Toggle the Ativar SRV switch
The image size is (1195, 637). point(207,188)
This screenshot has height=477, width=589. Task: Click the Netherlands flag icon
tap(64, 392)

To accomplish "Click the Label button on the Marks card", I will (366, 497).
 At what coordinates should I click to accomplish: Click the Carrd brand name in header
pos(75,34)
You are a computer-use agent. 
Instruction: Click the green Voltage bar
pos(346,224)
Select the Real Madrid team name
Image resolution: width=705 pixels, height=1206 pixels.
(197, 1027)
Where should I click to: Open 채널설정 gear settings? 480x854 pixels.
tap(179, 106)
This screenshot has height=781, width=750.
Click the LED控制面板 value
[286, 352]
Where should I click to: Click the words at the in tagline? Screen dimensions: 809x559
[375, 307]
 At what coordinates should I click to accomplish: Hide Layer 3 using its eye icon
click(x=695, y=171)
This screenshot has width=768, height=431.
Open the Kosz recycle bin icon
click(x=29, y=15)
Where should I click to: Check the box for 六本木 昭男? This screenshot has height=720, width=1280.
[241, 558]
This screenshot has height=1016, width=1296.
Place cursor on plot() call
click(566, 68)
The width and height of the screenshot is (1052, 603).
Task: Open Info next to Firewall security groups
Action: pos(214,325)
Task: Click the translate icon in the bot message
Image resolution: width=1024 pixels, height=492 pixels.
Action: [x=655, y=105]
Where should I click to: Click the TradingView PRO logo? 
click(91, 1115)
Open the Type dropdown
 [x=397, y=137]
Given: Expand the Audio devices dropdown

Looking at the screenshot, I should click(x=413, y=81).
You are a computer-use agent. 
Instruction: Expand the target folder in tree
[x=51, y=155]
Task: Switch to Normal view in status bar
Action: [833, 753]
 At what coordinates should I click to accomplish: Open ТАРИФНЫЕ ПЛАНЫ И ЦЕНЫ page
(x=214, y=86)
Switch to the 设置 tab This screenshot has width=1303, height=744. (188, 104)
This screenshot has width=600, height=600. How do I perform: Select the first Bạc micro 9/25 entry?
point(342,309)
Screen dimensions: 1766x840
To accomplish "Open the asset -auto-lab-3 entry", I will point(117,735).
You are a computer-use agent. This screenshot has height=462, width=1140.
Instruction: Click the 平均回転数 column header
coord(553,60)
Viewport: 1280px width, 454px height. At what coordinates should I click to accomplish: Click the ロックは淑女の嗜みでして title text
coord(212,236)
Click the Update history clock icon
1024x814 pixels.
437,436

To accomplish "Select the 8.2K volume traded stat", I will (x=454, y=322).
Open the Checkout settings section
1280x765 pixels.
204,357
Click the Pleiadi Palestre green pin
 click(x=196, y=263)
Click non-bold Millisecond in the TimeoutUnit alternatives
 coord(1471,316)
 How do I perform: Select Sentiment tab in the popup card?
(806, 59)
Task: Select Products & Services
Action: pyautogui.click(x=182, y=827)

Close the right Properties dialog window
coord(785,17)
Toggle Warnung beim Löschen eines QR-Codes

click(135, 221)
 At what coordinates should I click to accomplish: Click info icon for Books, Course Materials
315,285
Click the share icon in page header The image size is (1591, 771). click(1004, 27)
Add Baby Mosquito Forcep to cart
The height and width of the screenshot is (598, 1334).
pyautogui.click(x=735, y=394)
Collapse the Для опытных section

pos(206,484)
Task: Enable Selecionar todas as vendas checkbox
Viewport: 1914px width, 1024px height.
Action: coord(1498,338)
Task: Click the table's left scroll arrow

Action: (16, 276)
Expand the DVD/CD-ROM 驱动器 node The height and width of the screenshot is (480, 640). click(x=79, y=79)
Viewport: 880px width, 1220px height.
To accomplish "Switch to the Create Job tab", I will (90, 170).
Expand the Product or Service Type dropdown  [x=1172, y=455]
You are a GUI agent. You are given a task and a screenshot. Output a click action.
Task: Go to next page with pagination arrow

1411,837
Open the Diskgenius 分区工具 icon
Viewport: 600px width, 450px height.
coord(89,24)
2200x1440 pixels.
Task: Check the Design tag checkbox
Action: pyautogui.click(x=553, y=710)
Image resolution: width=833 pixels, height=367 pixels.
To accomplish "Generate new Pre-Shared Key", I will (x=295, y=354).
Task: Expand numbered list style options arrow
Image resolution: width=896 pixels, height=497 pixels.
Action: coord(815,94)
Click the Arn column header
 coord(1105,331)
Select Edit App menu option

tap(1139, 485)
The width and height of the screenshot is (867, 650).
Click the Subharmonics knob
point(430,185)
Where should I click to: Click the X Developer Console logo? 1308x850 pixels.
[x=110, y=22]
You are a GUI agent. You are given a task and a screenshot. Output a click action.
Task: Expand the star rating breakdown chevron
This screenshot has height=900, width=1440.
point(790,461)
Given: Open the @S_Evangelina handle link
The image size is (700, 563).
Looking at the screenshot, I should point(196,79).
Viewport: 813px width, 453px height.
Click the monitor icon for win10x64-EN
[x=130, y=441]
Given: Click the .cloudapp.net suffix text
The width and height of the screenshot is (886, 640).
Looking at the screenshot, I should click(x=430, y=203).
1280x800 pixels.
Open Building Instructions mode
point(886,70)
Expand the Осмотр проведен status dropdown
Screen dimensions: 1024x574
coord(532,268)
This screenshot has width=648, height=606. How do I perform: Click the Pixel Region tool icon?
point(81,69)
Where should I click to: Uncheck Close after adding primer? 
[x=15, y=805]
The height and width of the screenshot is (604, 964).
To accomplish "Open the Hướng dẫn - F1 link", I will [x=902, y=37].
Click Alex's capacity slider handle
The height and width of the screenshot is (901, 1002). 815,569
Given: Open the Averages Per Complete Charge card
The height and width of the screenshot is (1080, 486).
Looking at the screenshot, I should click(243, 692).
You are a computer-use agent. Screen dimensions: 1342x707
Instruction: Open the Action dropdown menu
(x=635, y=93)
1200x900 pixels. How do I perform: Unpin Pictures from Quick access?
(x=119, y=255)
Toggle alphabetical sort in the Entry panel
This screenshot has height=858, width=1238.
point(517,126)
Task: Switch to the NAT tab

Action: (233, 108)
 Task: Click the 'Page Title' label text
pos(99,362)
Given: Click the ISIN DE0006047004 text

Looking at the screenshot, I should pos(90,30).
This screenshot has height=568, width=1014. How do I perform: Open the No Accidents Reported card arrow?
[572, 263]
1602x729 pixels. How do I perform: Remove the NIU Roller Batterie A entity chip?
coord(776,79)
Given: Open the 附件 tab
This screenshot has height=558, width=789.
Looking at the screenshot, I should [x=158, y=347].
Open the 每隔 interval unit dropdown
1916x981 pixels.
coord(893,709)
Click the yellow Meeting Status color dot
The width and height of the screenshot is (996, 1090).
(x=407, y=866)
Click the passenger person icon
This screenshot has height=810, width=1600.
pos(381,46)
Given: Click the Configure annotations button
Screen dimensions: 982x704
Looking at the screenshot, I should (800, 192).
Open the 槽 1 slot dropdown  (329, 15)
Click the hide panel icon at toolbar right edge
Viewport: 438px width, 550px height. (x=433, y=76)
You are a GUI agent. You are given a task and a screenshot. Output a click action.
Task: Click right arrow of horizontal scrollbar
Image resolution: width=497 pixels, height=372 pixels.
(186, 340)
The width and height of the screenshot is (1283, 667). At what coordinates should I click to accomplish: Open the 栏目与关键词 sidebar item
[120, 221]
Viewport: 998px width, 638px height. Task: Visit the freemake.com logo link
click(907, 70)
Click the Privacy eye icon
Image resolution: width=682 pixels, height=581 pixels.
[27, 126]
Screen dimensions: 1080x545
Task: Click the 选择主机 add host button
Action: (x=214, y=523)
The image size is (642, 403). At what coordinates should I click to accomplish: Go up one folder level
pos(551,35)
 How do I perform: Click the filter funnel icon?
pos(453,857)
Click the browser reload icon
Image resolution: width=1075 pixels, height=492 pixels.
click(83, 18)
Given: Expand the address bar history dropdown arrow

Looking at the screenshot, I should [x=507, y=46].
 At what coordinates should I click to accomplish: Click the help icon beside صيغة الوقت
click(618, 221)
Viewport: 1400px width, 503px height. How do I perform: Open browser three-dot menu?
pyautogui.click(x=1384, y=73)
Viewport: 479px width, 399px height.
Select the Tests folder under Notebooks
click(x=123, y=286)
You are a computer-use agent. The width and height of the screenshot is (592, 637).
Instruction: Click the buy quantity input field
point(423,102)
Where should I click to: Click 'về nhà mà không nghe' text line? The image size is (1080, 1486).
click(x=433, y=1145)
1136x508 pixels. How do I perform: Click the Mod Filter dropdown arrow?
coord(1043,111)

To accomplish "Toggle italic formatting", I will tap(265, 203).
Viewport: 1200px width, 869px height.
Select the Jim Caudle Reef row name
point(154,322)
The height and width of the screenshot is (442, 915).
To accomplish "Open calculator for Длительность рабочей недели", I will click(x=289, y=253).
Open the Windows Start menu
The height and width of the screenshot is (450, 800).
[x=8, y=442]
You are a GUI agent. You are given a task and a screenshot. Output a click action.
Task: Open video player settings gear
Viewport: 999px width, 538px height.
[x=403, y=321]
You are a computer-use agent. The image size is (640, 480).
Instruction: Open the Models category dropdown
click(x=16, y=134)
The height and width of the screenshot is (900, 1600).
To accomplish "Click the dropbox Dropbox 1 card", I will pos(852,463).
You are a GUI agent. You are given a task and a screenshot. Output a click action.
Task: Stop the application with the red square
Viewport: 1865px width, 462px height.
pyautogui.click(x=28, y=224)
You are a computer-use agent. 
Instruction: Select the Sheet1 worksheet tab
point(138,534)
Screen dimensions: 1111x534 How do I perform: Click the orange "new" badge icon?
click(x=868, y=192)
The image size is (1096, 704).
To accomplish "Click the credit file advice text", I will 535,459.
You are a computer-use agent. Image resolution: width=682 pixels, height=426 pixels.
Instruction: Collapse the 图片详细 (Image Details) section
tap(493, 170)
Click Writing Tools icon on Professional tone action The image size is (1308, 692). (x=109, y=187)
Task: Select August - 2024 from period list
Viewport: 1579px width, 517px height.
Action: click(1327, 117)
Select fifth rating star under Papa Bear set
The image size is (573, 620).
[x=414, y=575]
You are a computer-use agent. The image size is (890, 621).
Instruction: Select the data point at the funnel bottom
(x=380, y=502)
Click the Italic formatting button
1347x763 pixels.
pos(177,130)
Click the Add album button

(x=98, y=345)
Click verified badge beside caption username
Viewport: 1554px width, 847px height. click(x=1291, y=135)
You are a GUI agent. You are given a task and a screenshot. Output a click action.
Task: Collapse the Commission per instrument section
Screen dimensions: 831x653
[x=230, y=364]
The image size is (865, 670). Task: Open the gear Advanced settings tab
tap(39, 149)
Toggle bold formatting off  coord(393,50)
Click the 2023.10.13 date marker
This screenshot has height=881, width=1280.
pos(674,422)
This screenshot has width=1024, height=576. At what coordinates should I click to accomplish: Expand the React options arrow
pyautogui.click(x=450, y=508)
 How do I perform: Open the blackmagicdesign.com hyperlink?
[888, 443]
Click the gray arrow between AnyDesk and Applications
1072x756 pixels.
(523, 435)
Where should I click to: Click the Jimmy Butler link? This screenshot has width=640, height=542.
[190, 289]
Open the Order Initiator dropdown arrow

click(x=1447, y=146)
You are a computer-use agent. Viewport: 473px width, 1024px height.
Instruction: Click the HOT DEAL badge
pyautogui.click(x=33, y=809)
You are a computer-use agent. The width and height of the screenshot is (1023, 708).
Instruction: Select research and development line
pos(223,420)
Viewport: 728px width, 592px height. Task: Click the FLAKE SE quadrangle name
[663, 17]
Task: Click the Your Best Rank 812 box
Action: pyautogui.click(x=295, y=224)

* EXERCISE DETAILS
Your reply must contain exactly the lines from the first line of the data through the line holding "This screenshot has height=1016, width=1296.", and nothing more.

* ANSWER FOR THE TASK
Toggle the Ativar SRV switch
The image size is (1195, 637). point(207,188)
This screenshot has height=477, width=589. Task: Click the Netherlands flag icon
tap(64, 392)

To accomplish "Click the Label button on the Marks card", I will (366, 497).
 At what coordinates should I click to accomplish: Click the Carrd brand name in header
pos(75,34)
You are a computer-use agent. 
Instruction: Click the green Voltage bar
pos(346,224)
Select the Real Madrid team name
Image resolution: width=705 pixels, height=1206 pixels.
(197, 1027)
Where should I click to: Open 채널설정 gear settings? 480x854 pixels.
tap(179, 106)
This screenshot has height=781, width=750.
Click the LED控制面板 value
[286, 352]
Where should I click to: Click the words at the in tagline? Screen dimensions: 809x559
[375, 307]
 At what coordinates should I click to accomplish: Hide Layer 3 using its eye icon
click(x=695, y=171)
This screenshot has width=768, height=431.
Open the Kosz recycle bin icon
click(x=29, y=15)
Where should I click to: Check the box for 六本木 昭男? This screenshot has height=720, width=1280.
[241, 558]
This screenshot has height=1016, width=1296.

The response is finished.